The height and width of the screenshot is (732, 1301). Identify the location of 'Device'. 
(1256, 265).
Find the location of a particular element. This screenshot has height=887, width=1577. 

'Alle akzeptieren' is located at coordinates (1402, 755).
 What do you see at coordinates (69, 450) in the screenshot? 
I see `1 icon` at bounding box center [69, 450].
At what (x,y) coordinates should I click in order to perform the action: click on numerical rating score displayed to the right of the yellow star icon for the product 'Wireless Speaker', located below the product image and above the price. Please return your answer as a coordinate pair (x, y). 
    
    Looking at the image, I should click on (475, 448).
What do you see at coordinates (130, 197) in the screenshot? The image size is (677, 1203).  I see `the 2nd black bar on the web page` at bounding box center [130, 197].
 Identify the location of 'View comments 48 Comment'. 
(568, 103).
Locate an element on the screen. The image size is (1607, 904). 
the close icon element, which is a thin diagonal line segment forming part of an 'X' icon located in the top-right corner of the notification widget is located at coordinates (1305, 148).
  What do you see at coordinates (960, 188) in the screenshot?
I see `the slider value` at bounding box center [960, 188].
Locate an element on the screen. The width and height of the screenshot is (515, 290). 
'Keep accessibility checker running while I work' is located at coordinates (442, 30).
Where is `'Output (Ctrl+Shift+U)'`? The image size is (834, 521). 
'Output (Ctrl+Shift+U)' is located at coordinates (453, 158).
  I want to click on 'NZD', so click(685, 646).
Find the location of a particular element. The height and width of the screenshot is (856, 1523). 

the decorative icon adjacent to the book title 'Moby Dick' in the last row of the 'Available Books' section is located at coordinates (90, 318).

☆ ☆ ☆ ☆ ☆

Problem to work on
Please copy the records above word for word, beginning at the line that contains "Locate an element on the screen. The image" and stopping after the line that contains "I want to click".

Complete answer
Locate an element on the screen. The image size is (1607, 904). 
the close icon element, which is a thin diagonal line segment forming part of an 'X' icon located in the top-right corner of the notification widget is located at coordinates (1305, 148).
  What do you see at coordinates (960, 188) in the screenshot?
I see `the slider value` at bounding box center [960, 188].
Locate an element on the screen. The width and height of the screenshot is (515, 290). 
'Keep accessibility checker running while I work' is located at coordinates (442, 30).
Where is `'Output (Ctrl+Shift+U)'`? The image size is (834, 521). 
'Output (Ctrl+Shift+U)' is located at coordinates (453, 158).
  I want to click on 'NZD', so click(685, 646).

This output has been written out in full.